Search code examples
pythondictionarycryptographydictionary-attack

how to perform XOR of all words in a file


I want to convert all words in a standard dictionary (for example : /usr/share/dict/words of a unix machine) integer and find XOR between every two words in the dictionary( ofcourse after converting them to integer) and probably store it in a new file.
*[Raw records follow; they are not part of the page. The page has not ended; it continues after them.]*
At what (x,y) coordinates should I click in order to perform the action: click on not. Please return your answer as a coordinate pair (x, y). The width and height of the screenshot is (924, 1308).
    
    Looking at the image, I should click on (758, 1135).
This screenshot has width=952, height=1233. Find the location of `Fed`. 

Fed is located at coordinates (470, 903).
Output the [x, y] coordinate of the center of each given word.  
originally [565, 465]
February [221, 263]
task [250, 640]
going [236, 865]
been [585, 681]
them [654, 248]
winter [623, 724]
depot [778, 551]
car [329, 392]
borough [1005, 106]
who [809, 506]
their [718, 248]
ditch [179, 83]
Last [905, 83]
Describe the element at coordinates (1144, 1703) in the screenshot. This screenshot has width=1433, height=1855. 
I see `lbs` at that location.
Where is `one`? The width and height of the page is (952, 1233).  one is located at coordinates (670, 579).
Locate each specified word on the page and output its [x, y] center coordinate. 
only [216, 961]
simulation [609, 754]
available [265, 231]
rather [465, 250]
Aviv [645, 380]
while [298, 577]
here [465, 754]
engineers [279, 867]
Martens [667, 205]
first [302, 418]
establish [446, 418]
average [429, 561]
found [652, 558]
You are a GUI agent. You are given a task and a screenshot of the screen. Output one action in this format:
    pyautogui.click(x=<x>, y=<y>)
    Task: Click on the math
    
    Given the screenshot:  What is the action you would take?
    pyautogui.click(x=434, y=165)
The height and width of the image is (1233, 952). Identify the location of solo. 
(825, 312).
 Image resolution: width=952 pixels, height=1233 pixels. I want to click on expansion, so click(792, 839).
Since I am new to python and because of large file sizes, the program is getting hung every now and then.

import os
dictionary = open("/usr/share/dict/words","r")
'''a = os.path.getsize("/usr/share/dict/words")
c = fo.read(a)'''
words = dictionary.readlines()

foo = open("word_integer.txt", "a")


for word in words:
    foo.write(word)
    foo.write("\t")
    int_word = int(word.encode('hex'), 16)
    '''print int_word'''
    foo.write(str(int_word))
    foo.write("\n")

foo.close()

Solution

  • First we need a method to convert your string to an int, I'll make one up (since what you're doing isn't working for me at all, maybe you mean to encode as unicode?):

    def word_to_int(word):
        return sum(ord(i) for i in word.strip())
    

    Next, we need to process the files. The following works in Python 2.7 onward, (in 2.6, just nest two separate with blocks, or use contextlib.nested:

    with open("/usr/share/dict/words","rU") as dictionary: 
        with open("word_integer.txt", "a") as foo:
            while dictionary:
                try:
                    w1, w2 = next(dictionary), next(dictionary)
                    foo.write(str(word_to_int(w1) ^ word_to_int(w2)))
                except StopIteration:
                    print("We've run out of words!")
                    break